Acataron la sugerencia del presbítero y dejaron vivir a la criatura. Además, un juez dictó una resolución mediante la cual obligaban al matrimonio a cuidar a Nicolás: el búhombre por cuya causa Jorge Antonio y Ana María se mantenían en permanente reyerta.

Resignados por lo que la Iglesia —proclive a justificar las aberraciones más inimaginables— determinó en nombre de Dios, ambos aceptaron velar por el monstruo primogénito y simultáneamente emprender la búsqueda de un segundo descendiente.

Sintiéndose ovular, Ana María anunció —capciosamente— a su compañero su excelsa disposición para intentar un embarazo. Jorge Antonio, con los testículos abultados de semen y abstinencia involitiva, ello toda vez que su mujer lo aborrecía culpándolo de haberla fecundado con un «espermatozoide amorfo» y «demoníaco», desesperado accedió a poseerla.

En la ejecución del tercer coito consecutivo, una espectacular iguana —de un metro de largo, aproximadamente, de las que suelen habitar la cima de los árboles y se dejan ver pocas veces por los humanos— tocó con obstinada insistencia el vidrio del ventanal volviendo interroto el acto carnal.

Furioso, Jorge Antonio disparó contra el intruso de oblongo hocico y el impacto de la bala lo tiró hacia el traspatio. Con el falo aún erguido y trémulo, se levantó abruptamente de la cama y asomó su rostro a través del ventanal. Pese a ver agonizante al lagarto, detonó nuevamente su revólver porque le sacaba —en abierta mofa— su escotada lengua.
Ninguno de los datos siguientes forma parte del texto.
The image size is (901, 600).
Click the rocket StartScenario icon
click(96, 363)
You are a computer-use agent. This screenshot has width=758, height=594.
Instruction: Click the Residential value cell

Los vecinos —al presumir que al fin el matrimonio ajustició a la lechuzahombre para redimirse— acudieron a la residencia de los Pirandelo y formaron un alboroto al frente. Jorge Antonio cubrió su desnudez con una toalla, saltó al traspatio, agarró al reptil y sorprendió a los chismosos con su facha de cazador: en su mano izquierda llevaba a la iguana y en su derecha su humeante arma.

Las mujeres de los vecinos —que, en su ancestral condición de comadres, captaban lo doméstico hasta en instantes de perplejidad— comentaban entre sí la graciosa erección de Jorge Antonio tras la toalla. El miembro se movía grotescamente en espera de la reanudación del coito, la víspera interrumpido para expeler lo que podría llamarse larvas de hombres.

Los vecinos regresaron a sus hogares y, al entrar a su casa, Pirandelo comprobó que el búhoniño sobrevolaba la sala. Le intrigó su fuga de la jaula, instalada en la recámara anexa a la cocina; donde, aparte de las sirvientas, sólo tolerarían dormir las ratas. Lo atrapó y encarceló.

Minutos después, prosiguió su frustrado tercer coito con Ana María quien, inamovible y paciente, esperaba su retorno a la alcoba.

Transcurrieron los meses y una tarde Ana María fue auxiliada por una de las vecinas cuando rompió fuente. Fue conducida al mismo centro asistencial, la Clínica «Virgen del Carmen». El mismo obstetra que asistió a su mujer durante el parto primerizo, el doctor Temístocles Arreaza, escandalizado telefoneó a Jorge Antonio para notificarle el nacimiento de un bebé mitad humano y mitad lagarto.

Al cabo de dos décadas, los Pirandelo se enriquecieron mediante el cobro de entradas a los turistas: que, de todos los confines de la tierra, venían a conocer a las famosas bestias del zoológico particular de Jorge Antonio.